EXERCISE DETAILS »
Copy out the lines below word for word, beginning with the line that contains "Given: Get directions to Paradise salon" and continuing through the last line. Leave the pictures out of your answer.
----- RECORDS FOR PROCESSING -----
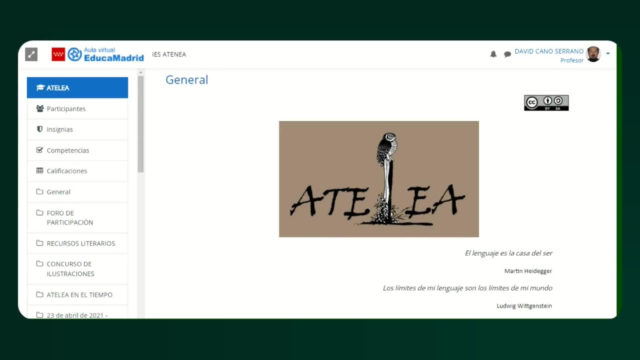Click the sidebar scroll-up arrow
This screenshot has height=360, width=640.
(x=141, y=72)
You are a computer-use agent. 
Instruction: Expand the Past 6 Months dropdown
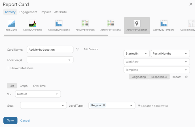tap(170, 53)
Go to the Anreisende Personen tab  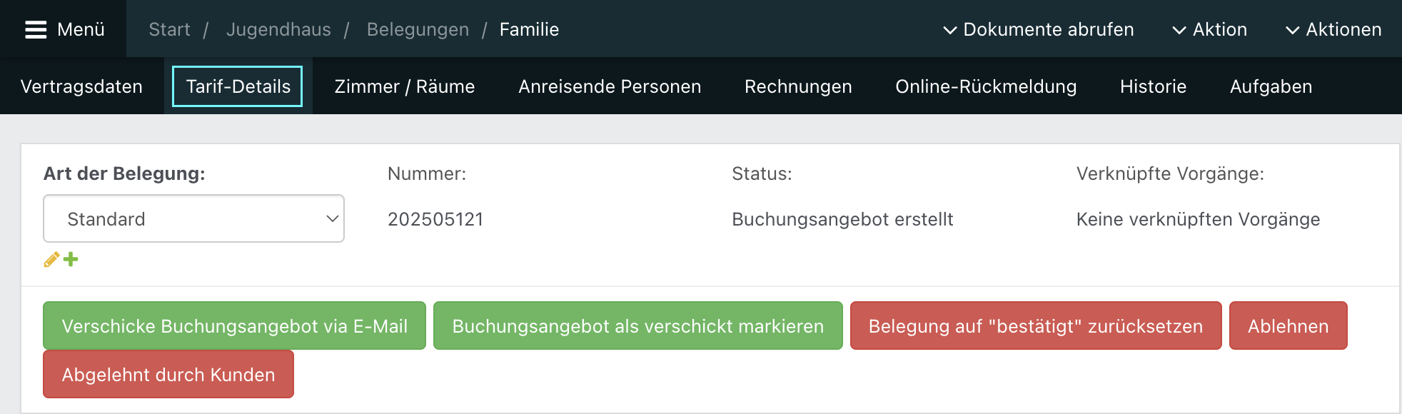pyautogui.click(x=610, y=86)
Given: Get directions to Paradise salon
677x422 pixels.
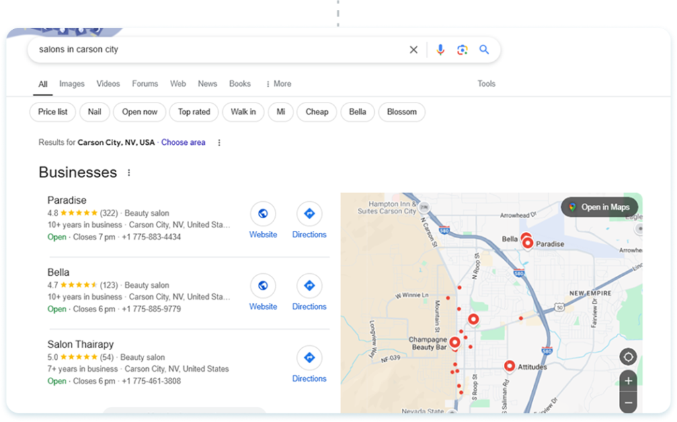Looking at the screenshot, I should click(309, 214).
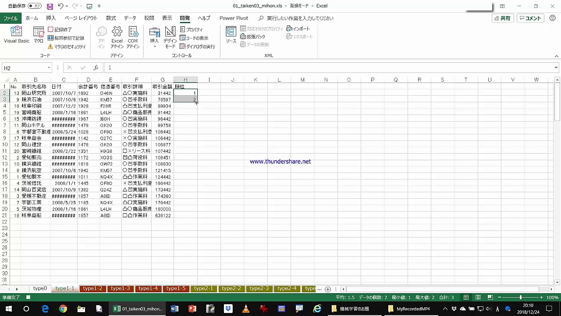
Task: Open the COM Add-ins dialog
Action: 133,37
-----
RESULT »
Given: Get directions to Paradise salon
677x422 pixels.
Looking at the screenshot, I should click(309, 214).
Task: Open the COM Add-ins dialog
Action: 133,37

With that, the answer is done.